# Well Tempered Experience



## Taggart

I've got back to piano lessons (again - and on skype!) and my teacher has me working through the Well Tempered Clavier.

I've always enjoyed Baroque music because of its structure and its link to folk tunes and dances. I find Romantic music too lush and "syrupy".

When I first heard the WTC (at University) I found it dry and uninteresting. As my listening (and playing) skills have developed, I am now getting more out of it.

The point of this thread is to examine what we like about the WTC. Which pieces we prefer both to play and to listen to. Is there a difference? One of my previous piano teachers remarked that while she enjoyed playing Hindemith because of the technical challenges, she found it almost impossible to listen to. Which pieces offer particular challenges either in playing or in analysis or both.

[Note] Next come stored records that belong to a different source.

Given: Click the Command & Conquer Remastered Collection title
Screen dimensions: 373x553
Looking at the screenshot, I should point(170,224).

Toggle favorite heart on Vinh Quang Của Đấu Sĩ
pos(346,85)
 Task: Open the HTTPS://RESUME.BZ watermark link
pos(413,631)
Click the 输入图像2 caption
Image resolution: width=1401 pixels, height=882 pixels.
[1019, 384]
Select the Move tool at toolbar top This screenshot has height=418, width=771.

I'll also be looking at You Tube resources. There's quite a lot of Book1 here played by Richter with a scrolling score to allow you to follow what is happening. There's a lot of Book 1 readily available. Book II has fewer resources available with a score apart from gerubach although there is the Paul Barton set on an "odd" piano( with a 4th pedal ).


----------



## tdc

I like to listen to all of it, wish I could play more of it, still working on fugue no. 1 in C major from book I. In the process of learning this fugue it has made me like the piece even more. So for me playing through things tends to increase my enjoyment, though of course one can burn out on any piece after a lot of practice on it. I only spend time learning things that I already love listening to so I can't think of an example of a piece I like to play but not listen to.


----------



## Taggart

My teacher has been working me through it relentlessly with little time to perfect any piece. It's an interesting approach. Working on the preludes is better than Hanon or Czerny and you certainly see where they get some of their ideas.

I found the 1st fugue in book 1 challenging because it's an exercise in stretti. The main subject will support stretti on every note. This presents a whole range range of technical challenges to get the voicing feeling right.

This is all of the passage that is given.